THE MUSICAL WEB OF KANDER & EBB



Friday January 19, 07
by David Cuthbert, Times-Picayune Lagniappe

 

THE MUSICAL WEB OF KANDER & EBB

Insinuating, sassy siren songs at Le Petit Theatre
Friday, January 19, 2007
By David Cuthbert
Theater writer

No other songwriting team seduced an audience quite the way John Kander and Fred Ebb did; Kander with bold, mellifluous melodies and those insistent, signature vamps, Ebb with his rapturous, acerbic and surprising lyrics. They could write ravishing love songs, sweeping anthems, "big lady" torch numbers, ironic observational odes and nimbly naughty comic turns. Consummate entertainers, they saw life as show business -- as a cabaret, as vaudeville, a nightclub act and the city in which they lived and worked.

You don't come out of a Kander & Ebb show just humming a melody. You make your exit wrapped in the glow from the glorious world of the stage that they celebrated. And when the show is a revue of their songs encompassing 30 years, there are dozens of melodies, images and emotions swirling in your head.

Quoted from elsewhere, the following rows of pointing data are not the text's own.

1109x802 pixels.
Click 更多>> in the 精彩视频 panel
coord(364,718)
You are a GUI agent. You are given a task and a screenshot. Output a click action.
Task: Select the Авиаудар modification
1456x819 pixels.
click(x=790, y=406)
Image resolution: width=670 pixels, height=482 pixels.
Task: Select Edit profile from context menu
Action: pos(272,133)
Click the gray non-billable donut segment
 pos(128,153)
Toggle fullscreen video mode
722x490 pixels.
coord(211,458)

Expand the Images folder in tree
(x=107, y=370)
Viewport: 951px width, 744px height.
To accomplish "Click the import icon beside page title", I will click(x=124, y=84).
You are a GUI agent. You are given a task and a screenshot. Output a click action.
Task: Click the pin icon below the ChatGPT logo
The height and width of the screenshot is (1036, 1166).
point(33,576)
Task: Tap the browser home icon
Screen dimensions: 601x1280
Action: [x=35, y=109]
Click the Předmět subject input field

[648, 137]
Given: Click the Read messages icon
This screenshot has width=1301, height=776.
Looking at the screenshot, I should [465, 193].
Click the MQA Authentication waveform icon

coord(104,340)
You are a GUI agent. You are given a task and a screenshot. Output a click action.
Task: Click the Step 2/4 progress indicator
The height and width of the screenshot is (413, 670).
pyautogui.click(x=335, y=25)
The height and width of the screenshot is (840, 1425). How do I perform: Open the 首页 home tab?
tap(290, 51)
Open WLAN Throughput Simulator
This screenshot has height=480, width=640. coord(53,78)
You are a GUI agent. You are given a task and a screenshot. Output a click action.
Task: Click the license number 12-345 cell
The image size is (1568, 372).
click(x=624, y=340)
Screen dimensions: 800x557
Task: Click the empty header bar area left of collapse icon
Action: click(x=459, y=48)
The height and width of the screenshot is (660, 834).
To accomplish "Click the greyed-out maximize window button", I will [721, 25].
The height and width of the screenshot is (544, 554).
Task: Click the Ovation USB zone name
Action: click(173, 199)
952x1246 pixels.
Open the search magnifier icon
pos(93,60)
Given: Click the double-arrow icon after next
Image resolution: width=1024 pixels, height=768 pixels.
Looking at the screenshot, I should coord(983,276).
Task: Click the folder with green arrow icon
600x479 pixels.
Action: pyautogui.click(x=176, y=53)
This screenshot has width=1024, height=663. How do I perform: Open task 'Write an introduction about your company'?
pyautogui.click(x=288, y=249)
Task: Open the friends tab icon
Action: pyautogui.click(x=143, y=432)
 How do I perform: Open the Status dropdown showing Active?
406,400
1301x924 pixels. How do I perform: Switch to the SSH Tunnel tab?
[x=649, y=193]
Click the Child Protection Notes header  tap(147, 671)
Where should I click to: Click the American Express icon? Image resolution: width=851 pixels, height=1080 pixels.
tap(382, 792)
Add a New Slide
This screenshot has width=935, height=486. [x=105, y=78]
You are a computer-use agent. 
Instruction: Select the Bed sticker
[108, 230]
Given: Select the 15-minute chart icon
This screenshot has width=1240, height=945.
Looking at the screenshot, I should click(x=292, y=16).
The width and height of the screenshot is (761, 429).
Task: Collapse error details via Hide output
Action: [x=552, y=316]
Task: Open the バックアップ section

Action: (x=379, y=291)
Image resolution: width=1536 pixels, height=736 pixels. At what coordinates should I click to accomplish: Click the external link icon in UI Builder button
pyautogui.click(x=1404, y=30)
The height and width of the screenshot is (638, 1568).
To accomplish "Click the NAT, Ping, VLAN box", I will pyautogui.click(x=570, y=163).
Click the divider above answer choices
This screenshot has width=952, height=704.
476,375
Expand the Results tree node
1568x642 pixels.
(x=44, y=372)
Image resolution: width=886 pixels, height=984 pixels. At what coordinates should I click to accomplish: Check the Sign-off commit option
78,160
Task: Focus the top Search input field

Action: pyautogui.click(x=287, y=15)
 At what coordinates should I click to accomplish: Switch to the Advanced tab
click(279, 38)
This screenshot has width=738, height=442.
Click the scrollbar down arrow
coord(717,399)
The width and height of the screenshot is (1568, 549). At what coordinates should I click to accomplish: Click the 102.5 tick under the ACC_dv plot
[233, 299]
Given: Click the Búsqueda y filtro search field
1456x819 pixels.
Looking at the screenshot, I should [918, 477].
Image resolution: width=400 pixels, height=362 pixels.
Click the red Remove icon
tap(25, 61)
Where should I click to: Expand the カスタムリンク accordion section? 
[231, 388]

The highest praise one can give Brandt Blocker's production of "And the World Goes 'Round: The Songs of Kander & Ebb" is that it does the duo proud. Almost every song is an event and when two or three are juxtaposed in medley and counterpoint, the effect is truly exciting. Cast with five solid singer-dancers, accompanied by a seven-piece band that sounds like an orchestra, its paneled set lit with the requisite "Razzle Dazzle," the overall effect is "Class," sass and brass.

Each of the performers gets to sing a snatch of the title number (from the film "New York, New York"), but Meredith Long gives it the big, authoritative treatment to open the show. Long is a belter, who also draws another Liza showstopper, "Maybe This Time," which she delivers in a gutsy growl and then modulates to accompany both Brandi Cotogno's ballad "Isn't This Better?" ("Funny Lady") and Patrick Mendelson's "We Can Make It" ("The Rink").

One of the more interesting approaches is the modern jazz harmonics of "There Goes the Ball Game" ("New York, New York"), which segues into a '30s vamp and "How Lucky Can You Get," sung with syncopated snap by Long, the melody then slowed neurotically as the song is turned mockingly inward at its singer, à la Streisand in "Funny Lady."

Long is also very funny, paired with Cotogno in the peerless "Class" from "Chicago" and "The Grass Is Always Greener," which won Marilyn Cooper a Tony Award when she sang it with Lauren Bacall in "Woman of the Year."

Another powerhouse who is also a stylist is Tywon Morgan, who brings down the house performing the powerful "Kiss of the Spiderwoman," with a magical swirl of lighting. In "Mr. Cellophane" ("Chicago"), he's pursuing a follow-spot from an aisle, through the audience and onto the stage. He's got the best charm song, "Sara Lee," and leads the company in "Me and My Baby," which has a cute twist by choreographer Karen Hebert.

Because Kander and Ebb's greatest hits were staged by Bob Fosse, in the film "Cabaret" and the stage "Chicago," the great temptation is to Fosse-ize the proceedings, which Hebert never quite gives into, until the bowler and gloves finale and even then, she tweaks it.

Her busiest routine is for Trina Beck's bored housewife with Cyd Charisse legs and Mendelson's athletic boy toy in "Arthur in the Afternoon" ("The Act"). Hebert knows when to sit people on stools, when to let them stand and sing and provides one amusing, stylish touch after another. One miscalculation is "Loopin' the Loop," a lyric most people have never heard (it became the lively overture to "Chicago") and still won't, because between Cotogno's movement and indistinct delivery, it's largely lost.

But almost everything else works: "The Rink" on roller skates, naturally; Beck's exquisite "A Quiet Thing" ("Flora, the Red Menace"); Cotogno's conversational, carouselesque "Colored Lights" ("The Rink") and "Ring Them Bells" (the TV special "Liza with a Z"); Mendelson blending "I Don't Remember You" ("The Happy Time") with Morgan's "Sometimes a Day Goes By" ("Woman of the Year"). Great group numbers thread their way throughout, especially "Coffee in a Cardboard Cup" ("70 Girls, 70") performed at an ever-increasing tempo as the group gets wired, a Manhattan Transfer jazzed and scatted vocalese "Cabaret" and a multi-lingual "New York, New York" with the requisite big finish.

Blocker conducts, with Jonne Dendinger at the piano. The oddly workable production design is by Ed McIntyre, all-important lighting by Scott Sauber and Earl H. Lennie III, the sound mixed to perfection by Cliff Strohmeyer. Judy Claverie's basic black costumes are accessorized with a sense of fun and fashion.

Le Petit Theatre continues this season's unbroken all-musical winning streak. Wow. How lucky can you get?